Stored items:
_ _ _ _ _ _ _
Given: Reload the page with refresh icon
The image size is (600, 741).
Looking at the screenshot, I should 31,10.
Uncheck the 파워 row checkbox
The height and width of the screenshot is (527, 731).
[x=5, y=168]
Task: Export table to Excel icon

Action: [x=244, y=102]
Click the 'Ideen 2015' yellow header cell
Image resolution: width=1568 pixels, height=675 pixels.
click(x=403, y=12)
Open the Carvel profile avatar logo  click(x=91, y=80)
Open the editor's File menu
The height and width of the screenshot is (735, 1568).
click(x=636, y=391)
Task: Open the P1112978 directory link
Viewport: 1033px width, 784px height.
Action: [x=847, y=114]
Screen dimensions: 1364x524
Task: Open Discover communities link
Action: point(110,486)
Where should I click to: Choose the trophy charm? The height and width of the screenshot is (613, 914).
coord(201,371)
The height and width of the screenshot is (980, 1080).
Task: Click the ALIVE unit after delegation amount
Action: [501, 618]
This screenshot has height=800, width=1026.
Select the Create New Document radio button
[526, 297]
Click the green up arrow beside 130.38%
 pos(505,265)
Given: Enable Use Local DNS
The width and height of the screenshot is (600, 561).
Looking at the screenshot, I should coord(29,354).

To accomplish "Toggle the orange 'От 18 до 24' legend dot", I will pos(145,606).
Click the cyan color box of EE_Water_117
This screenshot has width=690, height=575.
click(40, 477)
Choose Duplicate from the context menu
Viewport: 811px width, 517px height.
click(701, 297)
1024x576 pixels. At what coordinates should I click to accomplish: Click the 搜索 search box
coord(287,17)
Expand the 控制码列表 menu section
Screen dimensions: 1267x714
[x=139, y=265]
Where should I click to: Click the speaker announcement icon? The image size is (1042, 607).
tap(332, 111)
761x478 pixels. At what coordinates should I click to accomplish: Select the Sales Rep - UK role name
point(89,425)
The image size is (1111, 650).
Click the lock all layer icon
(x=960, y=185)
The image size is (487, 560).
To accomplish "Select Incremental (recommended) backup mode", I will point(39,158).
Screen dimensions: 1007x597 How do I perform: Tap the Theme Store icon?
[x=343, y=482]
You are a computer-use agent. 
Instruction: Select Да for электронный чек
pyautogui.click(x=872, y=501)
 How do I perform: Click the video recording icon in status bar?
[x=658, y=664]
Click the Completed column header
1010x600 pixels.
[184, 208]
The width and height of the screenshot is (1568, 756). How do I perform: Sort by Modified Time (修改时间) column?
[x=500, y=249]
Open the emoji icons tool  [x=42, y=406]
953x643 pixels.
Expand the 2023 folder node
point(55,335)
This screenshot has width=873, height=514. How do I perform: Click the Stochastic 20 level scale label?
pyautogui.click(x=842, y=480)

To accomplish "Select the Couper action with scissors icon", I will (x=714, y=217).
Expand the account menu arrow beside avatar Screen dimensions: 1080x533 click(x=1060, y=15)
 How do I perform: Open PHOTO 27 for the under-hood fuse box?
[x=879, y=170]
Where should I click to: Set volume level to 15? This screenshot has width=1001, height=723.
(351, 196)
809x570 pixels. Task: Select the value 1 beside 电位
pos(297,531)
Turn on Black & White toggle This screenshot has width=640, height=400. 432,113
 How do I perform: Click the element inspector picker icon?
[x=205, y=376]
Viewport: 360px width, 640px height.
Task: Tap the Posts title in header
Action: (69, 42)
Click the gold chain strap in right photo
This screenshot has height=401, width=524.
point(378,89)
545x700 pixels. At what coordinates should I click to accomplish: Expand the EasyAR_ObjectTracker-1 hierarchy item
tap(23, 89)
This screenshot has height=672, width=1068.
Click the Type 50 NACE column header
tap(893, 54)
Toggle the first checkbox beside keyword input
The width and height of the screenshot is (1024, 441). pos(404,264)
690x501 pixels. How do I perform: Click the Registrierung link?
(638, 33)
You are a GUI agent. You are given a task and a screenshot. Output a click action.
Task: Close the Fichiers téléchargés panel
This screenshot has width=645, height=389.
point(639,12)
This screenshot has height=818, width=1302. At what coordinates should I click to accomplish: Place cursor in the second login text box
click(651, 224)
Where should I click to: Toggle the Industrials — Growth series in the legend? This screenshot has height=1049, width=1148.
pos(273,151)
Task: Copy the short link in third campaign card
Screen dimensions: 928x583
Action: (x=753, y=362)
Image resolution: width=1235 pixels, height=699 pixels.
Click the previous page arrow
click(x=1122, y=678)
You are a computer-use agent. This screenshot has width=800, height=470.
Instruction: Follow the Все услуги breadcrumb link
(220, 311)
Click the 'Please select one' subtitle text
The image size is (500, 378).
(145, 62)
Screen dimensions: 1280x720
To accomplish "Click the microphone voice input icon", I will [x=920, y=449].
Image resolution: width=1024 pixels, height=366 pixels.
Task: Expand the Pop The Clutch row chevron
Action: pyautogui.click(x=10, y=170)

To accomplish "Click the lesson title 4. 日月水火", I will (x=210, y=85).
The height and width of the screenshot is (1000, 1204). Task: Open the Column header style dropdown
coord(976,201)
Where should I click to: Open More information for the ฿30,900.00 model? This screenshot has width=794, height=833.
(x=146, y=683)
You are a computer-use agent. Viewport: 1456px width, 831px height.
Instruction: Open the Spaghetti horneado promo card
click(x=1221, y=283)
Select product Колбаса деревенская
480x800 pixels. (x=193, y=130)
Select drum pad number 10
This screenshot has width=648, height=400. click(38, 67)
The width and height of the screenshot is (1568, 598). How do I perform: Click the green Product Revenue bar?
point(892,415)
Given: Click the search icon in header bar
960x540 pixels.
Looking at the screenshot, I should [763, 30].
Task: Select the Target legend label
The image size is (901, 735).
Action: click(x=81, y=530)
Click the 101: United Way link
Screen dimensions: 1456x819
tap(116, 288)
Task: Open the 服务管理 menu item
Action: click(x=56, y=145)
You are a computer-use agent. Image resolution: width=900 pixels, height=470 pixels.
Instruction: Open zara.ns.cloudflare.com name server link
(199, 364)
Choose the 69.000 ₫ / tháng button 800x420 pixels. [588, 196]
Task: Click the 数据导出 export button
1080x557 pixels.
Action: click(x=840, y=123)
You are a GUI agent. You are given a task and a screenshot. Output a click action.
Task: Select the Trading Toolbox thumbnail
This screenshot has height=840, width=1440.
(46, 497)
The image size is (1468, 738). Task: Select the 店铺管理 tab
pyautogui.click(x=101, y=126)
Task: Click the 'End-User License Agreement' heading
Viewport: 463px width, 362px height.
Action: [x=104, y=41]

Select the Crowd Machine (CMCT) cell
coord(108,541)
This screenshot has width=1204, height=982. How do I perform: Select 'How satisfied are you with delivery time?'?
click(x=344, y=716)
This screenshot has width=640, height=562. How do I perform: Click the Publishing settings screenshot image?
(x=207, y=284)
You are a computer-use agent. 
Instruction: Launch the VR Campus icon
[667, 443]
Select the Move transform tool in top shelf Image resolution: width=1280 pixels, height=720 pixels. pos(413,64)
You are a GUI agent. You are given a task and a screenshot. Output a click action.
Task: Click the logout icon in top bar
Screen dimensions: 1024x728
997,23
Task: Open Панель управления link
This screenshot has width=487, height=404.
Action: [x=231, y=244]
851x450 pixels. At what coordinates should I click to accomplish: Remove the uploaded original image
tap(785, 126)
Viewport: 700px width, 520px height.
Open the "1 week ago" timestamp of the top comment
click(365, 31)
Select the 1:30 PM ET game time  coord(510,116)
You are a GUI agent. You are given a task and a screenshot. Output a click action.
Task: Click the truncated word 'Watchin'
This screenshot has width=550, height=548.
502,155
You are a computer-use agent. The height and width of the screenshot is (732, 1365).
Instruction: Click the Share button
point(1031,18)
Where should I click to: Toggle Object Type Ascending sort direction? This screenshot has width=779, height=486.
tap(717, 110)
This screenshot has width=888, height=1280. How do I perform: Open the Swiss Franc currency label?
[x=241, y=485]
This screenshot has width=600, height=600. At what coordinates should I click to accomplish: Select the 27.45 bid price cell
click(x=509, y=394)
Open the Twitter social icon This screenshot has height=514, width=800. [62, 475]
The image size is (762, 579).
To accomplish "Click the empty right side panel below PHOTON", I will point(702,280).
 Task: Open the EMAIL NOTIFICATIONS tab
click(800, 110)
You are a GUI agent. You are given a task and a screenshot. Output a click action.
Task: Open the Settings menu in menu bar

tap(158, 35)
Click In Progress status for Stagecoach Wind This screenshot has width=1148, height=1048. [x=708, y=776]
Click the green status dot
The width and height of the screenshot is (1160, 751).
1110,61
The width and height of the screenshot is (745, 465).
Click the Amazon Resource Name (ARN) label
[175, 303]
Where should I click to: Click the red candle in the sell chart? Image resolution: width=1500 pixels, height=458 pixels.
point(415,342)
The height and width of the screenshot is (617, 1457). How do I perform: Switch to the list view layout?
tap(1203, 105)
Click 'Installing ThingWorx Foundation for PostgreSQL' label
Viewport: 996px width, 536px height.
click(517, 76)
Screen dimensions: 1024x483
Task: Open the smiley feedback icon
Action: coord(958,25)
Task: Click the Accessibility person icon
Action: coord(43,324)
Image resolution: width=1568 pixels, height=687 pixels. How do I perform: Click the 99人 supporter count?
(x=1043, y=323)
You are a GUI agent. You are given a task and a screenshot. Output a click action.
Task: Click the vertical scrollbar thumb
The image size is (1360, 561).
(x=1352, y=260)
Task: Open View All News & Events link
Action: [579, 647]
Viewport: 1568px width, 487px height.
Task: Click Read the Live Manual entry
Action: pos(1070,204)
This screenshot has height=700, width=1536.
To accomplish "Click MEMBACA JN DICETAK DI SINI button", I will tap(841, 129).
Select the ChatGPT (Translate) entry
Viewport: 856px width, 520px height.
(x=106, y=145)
_ _ _ _ _ _ _
* [Description of the task]: Tell how many lines in the entries contain the string "computer". Give the number and nothing more.

* [The answer]: 6